Wednesday, August 18, 2010

Somewhere between Freud and Jung . . .

Somewhere between Freud and Jung lies the truth. Although I entered graduate school with a penchant for Jung, I grew to appreciate Freud as I trained in psychotherapy with children, adolescents and adults. In working with children in the non-directive medium of play therapy, I observed the truths of Freud. And I came to appreciate the child in the adult interfering with adult happiness.

Freud revealed how the obstacles to fulfillment in love and work stem from our childhood psyche. His psychology was based in our body and its biology. He helped us make sense of our sexual proclivities in bed and showed us the source of our perversions. He based his findings in the universality of the body. Quoting Napoleon’s “anatomy is destiny,” Freud described how a boy’s development differs from a girl’s.

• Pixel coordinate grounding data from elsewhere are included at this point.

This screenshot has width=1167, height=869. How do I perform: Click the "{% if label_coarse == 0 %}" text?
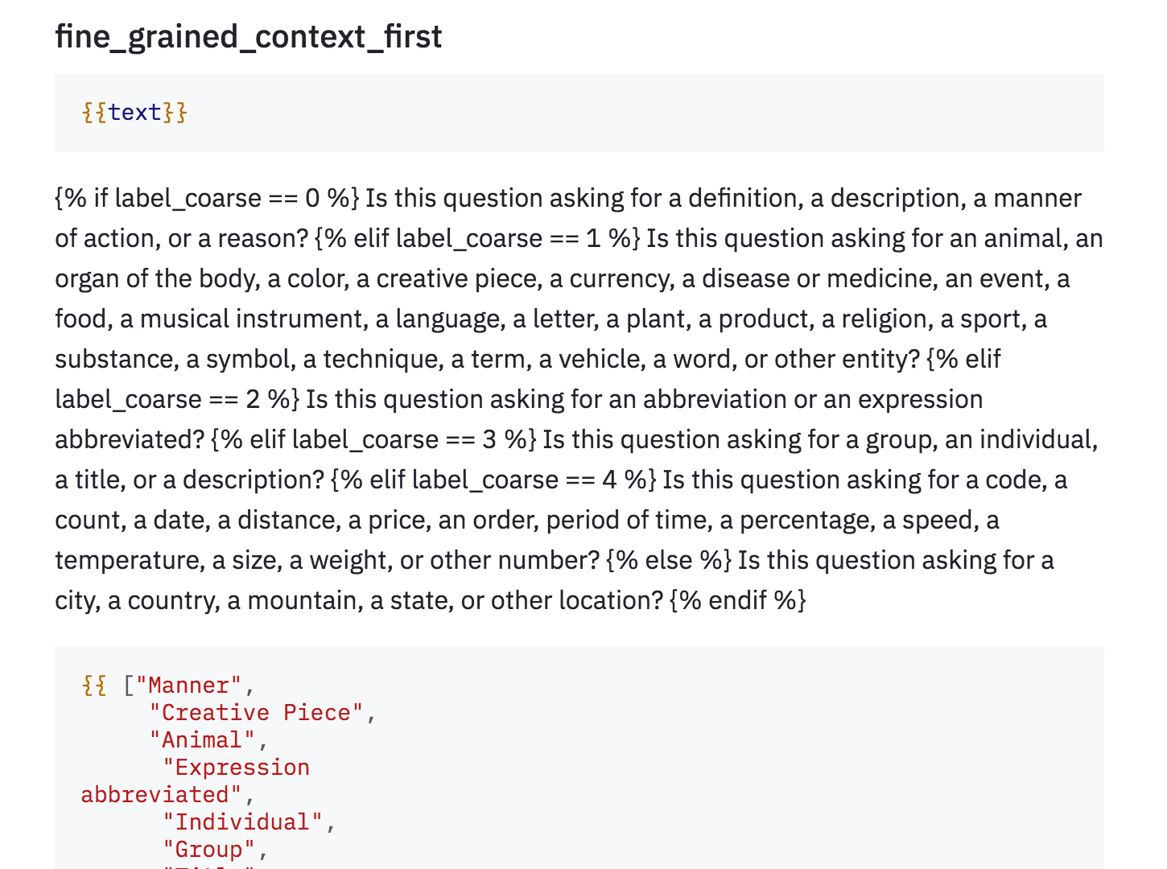207,198
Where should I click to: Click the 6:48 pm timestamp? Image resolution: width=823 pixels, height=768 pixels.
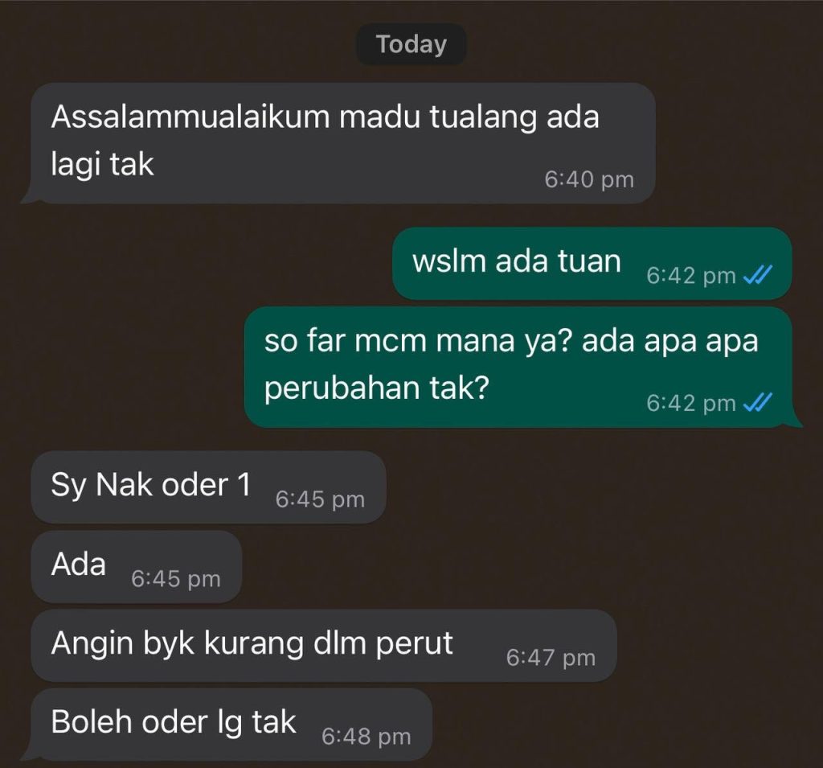coord(366,737)
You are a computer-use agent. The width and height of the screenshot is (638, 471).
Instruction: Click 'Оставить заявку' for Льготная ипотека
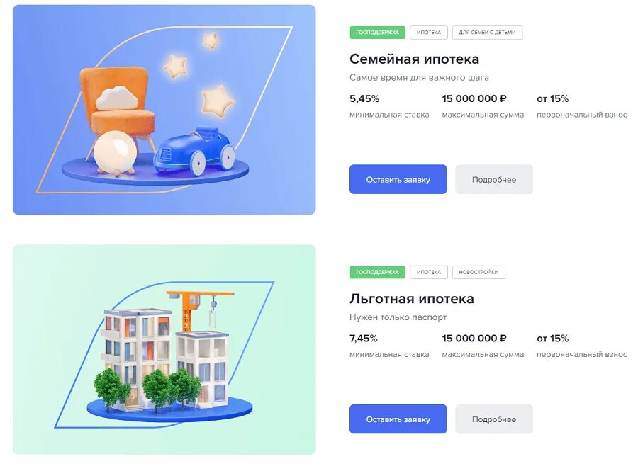click(x=398, y=419)
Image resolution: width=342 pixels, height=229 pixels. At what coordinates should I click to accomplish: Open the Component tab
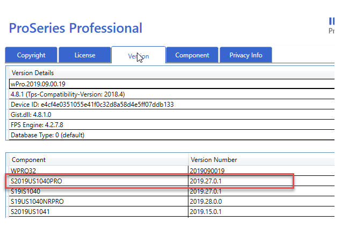click(x=192, y=55)
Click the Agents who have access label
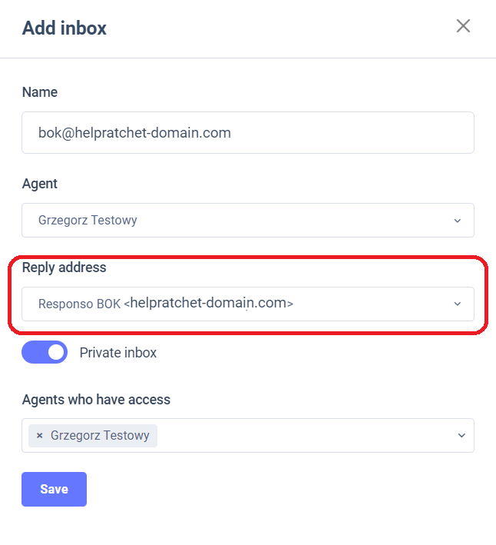Viewport: 496px width, 545px height. click(x=96, y=400)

Jung showed us the universal elements of mythology. He helped us see what the soul has in common despite differences in culture and differences in the time period in which we’re born. The soul’s striving is the same. Nonetheless, we are body and soul, spirit and matter, and as a soul inhabiting a human body, we must take into account both sides of our nature in helping our soul find its freedom to love and to find fulfillment in life.

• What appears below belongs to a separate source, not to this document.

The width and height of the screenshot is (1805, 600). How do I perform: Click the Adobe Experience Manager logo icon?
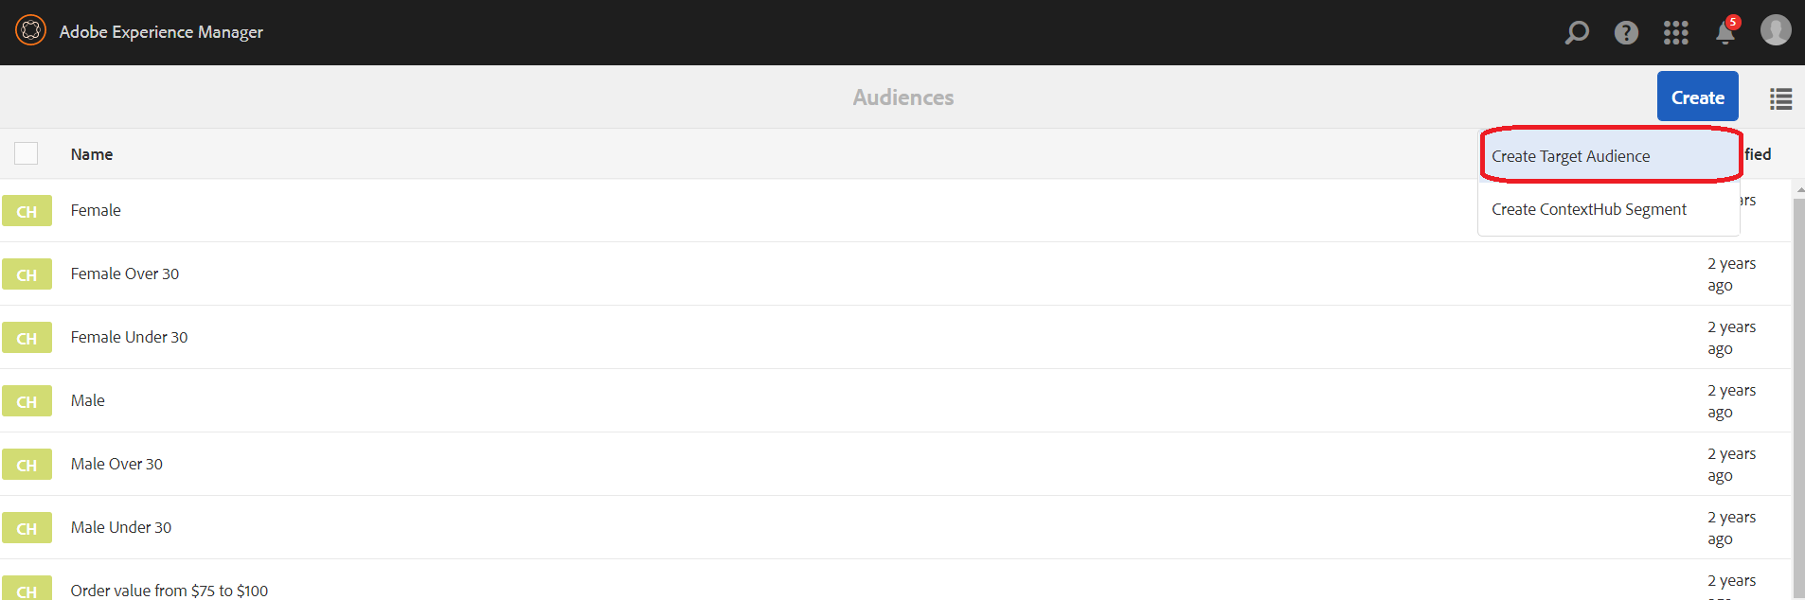[30, 31]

David Hart’s compassionate listening helped my soul to evolve. Looking back, I can see he took me as far as he could; he had his limits imposed by his adherence to Jung’s theory and by where his soul was in its evolution when he saw me. However, in dreams following my analysis, his mere listening presence, and not profound interpretations, allowed me to access repressed pain. The pain I’d blocked out had hampered my happiness as an adult.

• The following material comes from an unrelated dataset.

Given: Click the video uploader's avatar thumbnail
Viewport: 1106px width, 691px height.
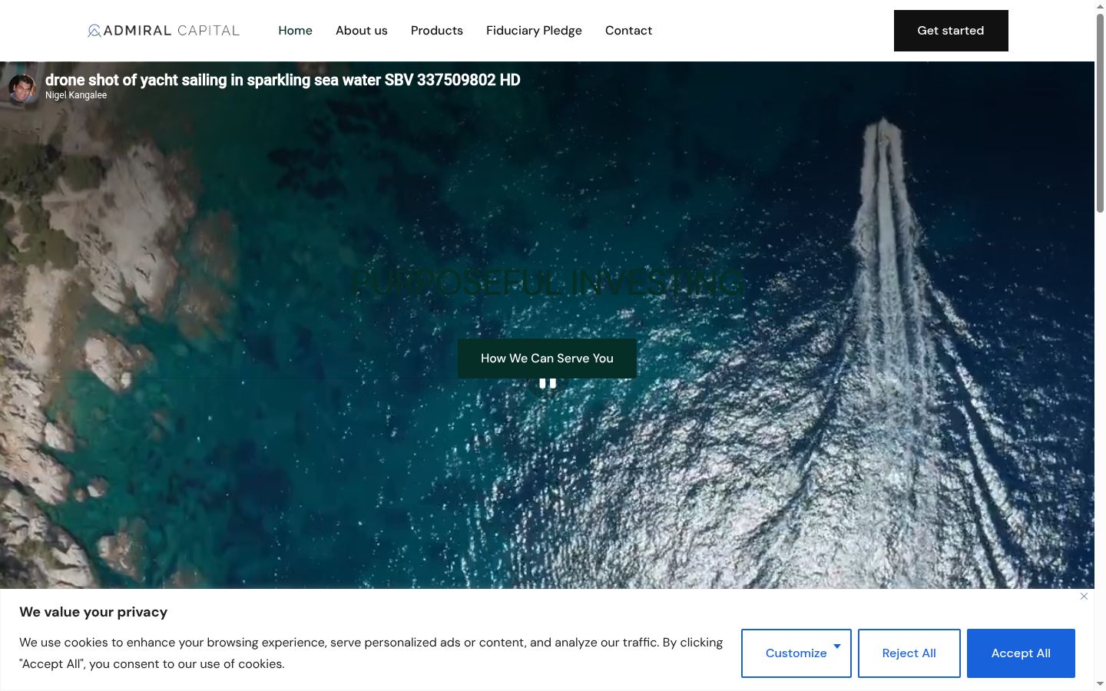Looking at the screenshot, I should click(22, 88).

There are two things that David Hart said to me before I set off for graduate school. He said, “Don’t get so caught up in your patients’ growth that you forget your own.” He told me about sitting in Jung’s parlor with the other candidates in training. Jung cautioned them, “Learn your theories well and then forget them when you are in the presence of the miracle of the living soul.”

As I present some of my most unusual cases, you will see how words spoken soul to soul and heart to heart become the flesh of healing. After all, Freud and Jung had come up with the talking cure. My own analysis and my study of various depth psychologies as well as my own clinical experience had revealed to me the healing power of words.

Nevertheless, it was in my own practice that I discovered how the words of acceptance, compassion, and empathy can become the flesh of healing. The penetrating power of insightful words could help a fragmented person become whole.

Philip, one of my teenage patients started his session one day by telling me: “They told us that life is a conversation.”

“Absolutely,” I said. He was quoting the trainers from the weekend workshop he attended. It was given by what was called the Forum: a late 1980’s version of what was first called est.
Life is not about the events that befall us but is about the inner conversation we have about what happens around us. However, from my clinical experience, I realize there is a conscious conversation and an unconscious one. It was the unconscious one, composed of repressed emotions, that did the most damage.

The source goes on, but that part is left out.